Data excerpts section start
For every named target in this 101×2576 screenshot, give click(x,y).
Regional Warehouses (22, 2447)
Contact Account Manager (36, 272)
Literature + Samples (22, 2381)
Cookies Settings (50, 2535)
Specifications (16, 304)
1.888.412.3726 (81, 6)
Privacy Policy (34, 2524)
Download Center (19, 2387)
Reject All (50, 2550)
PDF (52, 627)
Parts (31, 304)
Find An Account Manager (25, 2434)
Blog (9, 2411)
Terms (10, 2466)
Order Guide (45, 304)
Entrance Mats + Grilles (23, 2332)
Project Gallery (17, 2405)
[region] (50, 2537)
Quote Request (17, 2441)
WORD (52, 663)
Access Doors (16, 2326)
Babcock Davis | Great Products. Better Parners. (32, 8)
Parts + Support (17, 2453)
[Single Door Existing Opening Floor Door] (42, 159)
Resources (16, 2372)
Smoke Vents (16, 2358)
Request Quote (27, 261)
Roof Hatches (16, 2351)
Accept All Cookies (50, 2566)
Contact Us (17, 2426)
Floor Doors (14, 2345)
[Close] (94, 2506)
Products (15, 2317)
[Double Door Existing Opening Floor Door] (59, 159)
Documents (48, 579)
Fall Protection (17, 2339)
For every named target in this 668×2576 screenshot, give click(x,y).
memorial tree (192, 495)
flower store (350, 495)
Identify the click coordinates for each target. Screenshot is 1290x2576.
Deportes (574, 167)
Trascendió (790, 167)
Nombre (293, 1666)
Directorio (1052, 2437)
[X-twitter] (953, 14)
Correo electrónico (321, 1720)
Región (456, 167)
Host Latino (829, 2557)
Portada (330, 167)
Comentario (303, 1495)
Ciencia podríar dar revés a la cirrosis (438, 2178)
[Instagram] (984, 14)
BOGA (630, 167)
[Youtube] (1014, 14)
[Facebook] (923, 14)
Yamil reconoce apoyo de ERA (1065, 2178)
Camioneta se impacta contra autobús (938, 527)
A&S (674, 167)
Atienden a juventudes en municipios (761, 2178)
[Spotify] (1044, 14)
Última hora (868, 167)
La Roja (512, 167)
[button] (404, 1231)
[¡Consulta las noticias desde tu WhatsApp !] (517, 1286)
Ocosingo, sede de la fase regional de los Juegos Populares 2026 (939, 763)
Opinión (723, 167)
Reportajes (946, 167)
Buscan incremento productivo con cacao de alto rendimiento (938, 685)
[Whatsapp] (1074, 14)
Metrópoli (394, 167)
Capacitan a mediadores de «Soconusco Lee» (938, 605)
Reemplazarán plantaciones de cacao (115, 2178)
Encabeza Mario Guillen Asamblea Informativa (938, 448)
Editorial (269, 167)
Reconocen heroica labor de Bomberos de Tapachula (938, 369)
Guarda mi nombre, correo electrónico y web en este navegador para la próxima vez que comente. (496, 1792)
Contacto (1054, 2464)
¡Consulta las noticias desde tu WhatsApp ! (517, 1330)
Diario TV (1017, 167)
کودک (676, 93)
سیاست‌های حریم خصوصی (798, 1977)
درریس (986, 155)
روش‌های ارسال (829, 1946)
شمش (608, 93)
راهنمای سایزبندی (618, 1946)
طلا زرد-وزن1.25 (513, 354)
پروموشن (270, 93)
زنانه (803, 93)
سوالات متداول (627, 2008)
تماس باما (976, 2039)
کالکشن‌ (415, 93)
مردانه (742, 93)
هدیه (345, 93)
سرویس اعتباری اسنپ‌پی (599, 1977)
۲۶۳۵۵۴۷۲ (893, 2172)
Data excerpts section end
▸ **About this exercise**: Would you quote everything above from the line containing "Identify the click" down to the line containing "Reconocen heroica labor"? Include both of those lines and nothing else.

▸ **Reply**:
Identify the click coordinates for each target. Screenshot is 1290x2576.
Deportes (574, 167)
Trascendió (790, 167)
Nombre (293, 1666)
Directorio (1052, 2437)
[X-twitter] (953, 14)
Correo electrónico (321, 1720)
Región (456, 167)
Host Latino (829, 2557)
Portada (330, 167)
Comentario (303, 1495)
Ciencia podríar dar revés a la cirrosis (438, 2178)
[Instagram] (984, 14)
BOGA (630, 167)
[Youtube] (1014, 14)
[Facebook] (923, 14)
Yamil reconoce apoyo de ERA (1065, 2178)
Camioneta se impacta contra autobús (938, 527)
A&S (674, 167)
Atienden a juventudes en municipios (761, 2178)
[Spotify] (1044, 14)
Última hora (868, 167)
La Roja (512, 167)
[button] (404, 1231)
[¡Consulta las noticias desde tu WhatsApp !] (517, 1286)
Ocosingo, sede de la fase regional de los Juegos Populares 2026 (939, 763)
Opinión (723, 167)
Reportajes (946, 167)
Buscan incremento productivo con cacao de alto rendimiento (938, 685)
[Whatsapp] (1074, 14)
Metrópoli (394, 167)
Capacitan a mediadores de «Soconusco Lee» (938, 605)
Reemplazarán plantaciones de cacao (115, 2178)
Encabeza Mario Guillen Asamblea Informativa (938, 448)
Editorial (269, 167)
Reconocen heroica labor de Bomberos de Tapachula (938, 369)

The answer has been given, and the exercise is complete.